[begin RECORDS FOR PROCESSING]
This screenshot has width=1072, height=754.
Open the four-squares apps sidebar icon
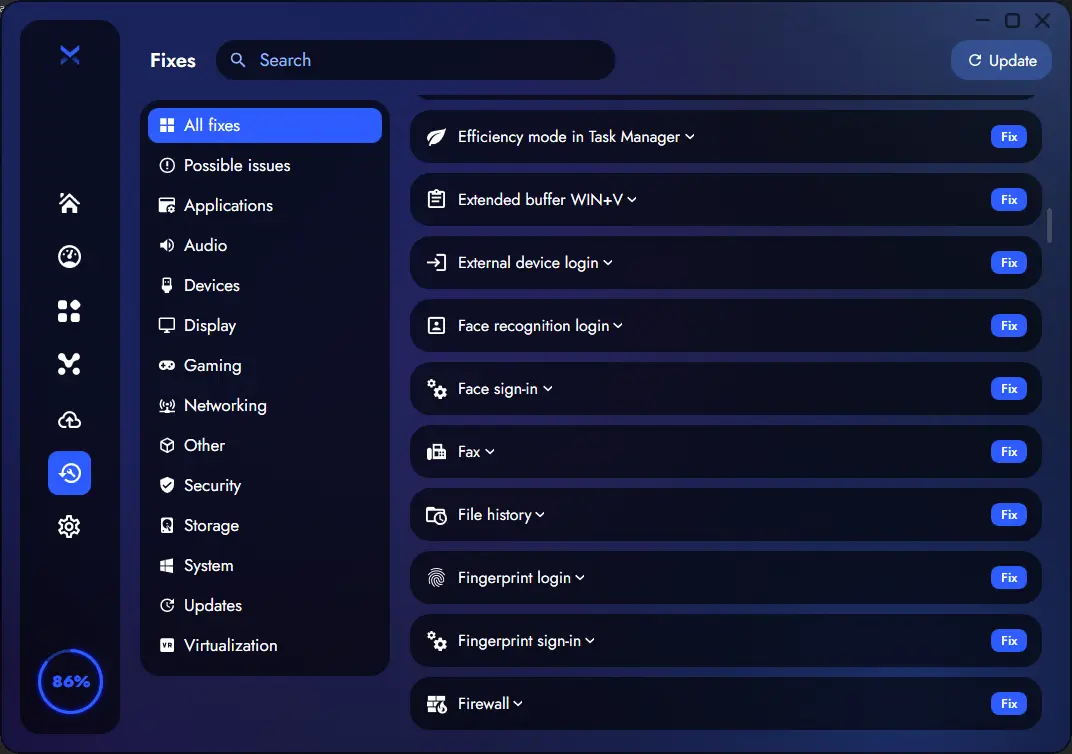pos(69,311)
[end RECORDS FOR PROCESSING]
[begin RECORDS FOR PROCESSING]
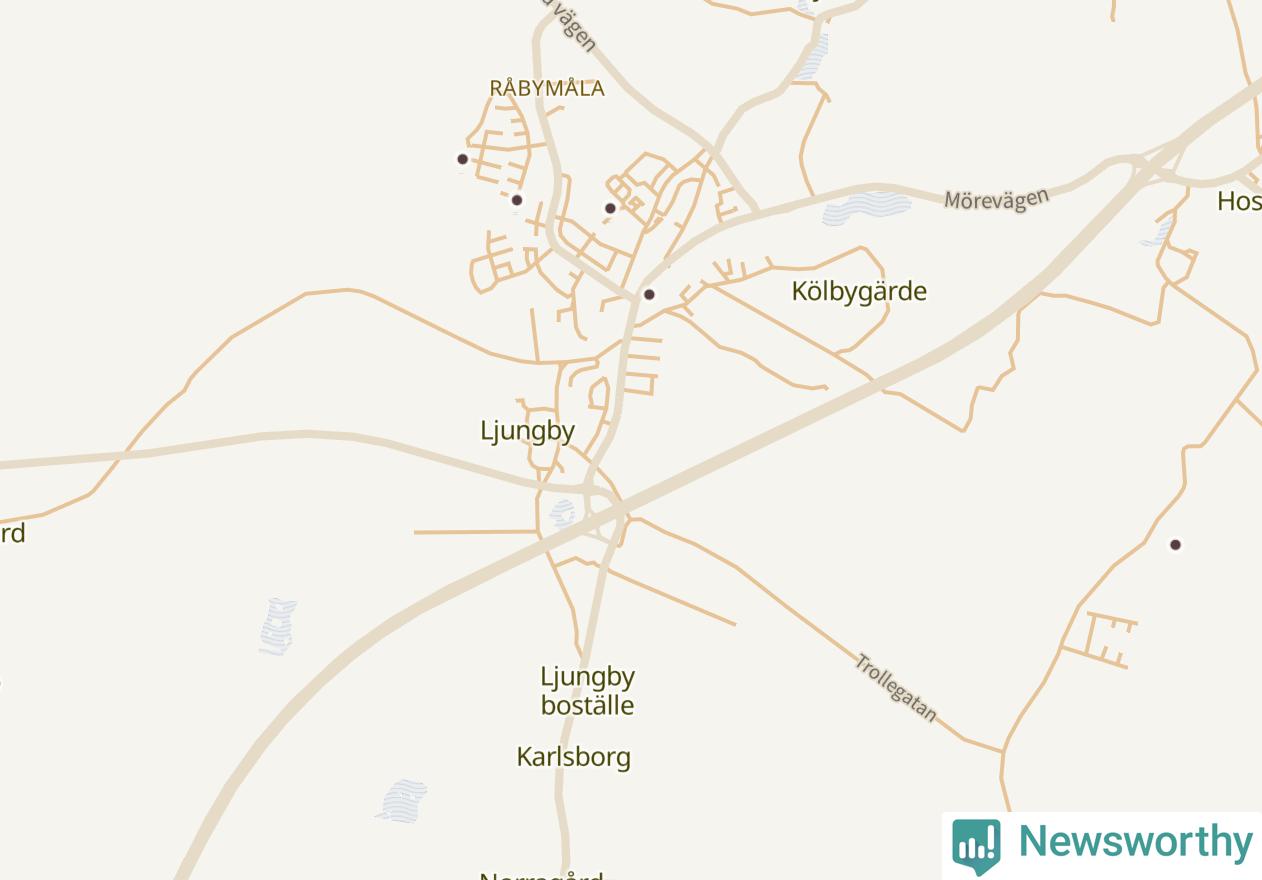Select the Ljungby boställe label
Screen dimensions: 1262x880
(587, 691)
[end RECORDS FOR PROCESSING]
[begin RECORDS FOR PROCESSING]
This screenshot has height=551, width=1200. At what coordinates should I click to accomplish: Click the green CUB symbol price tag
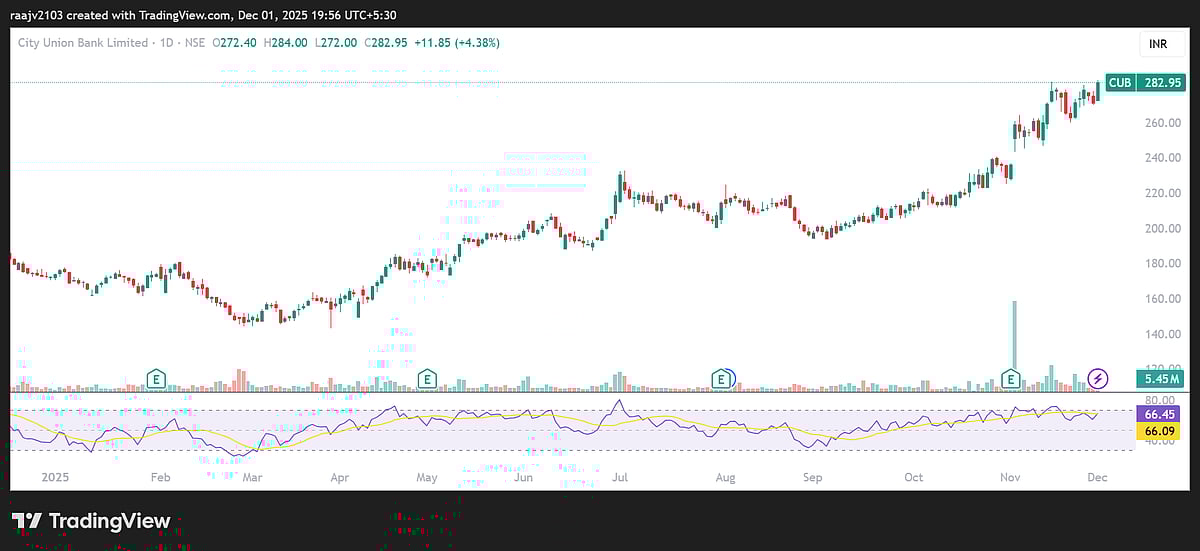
[end RECORDS FOR PROCESSING]
(WORK INSTRUCTIONS):
Quote the items starting with the line that contains "This screenshot has width=1072, height=754." and going on through the line that contains "pos(69,311)", including both of those lines. Leave the pictures out of your answer.

(SOLUTION TO THE EXERCISE):
This screenshot has width=1072, height=754.
Open the four-squares apps sidebar icon
pos(69,311)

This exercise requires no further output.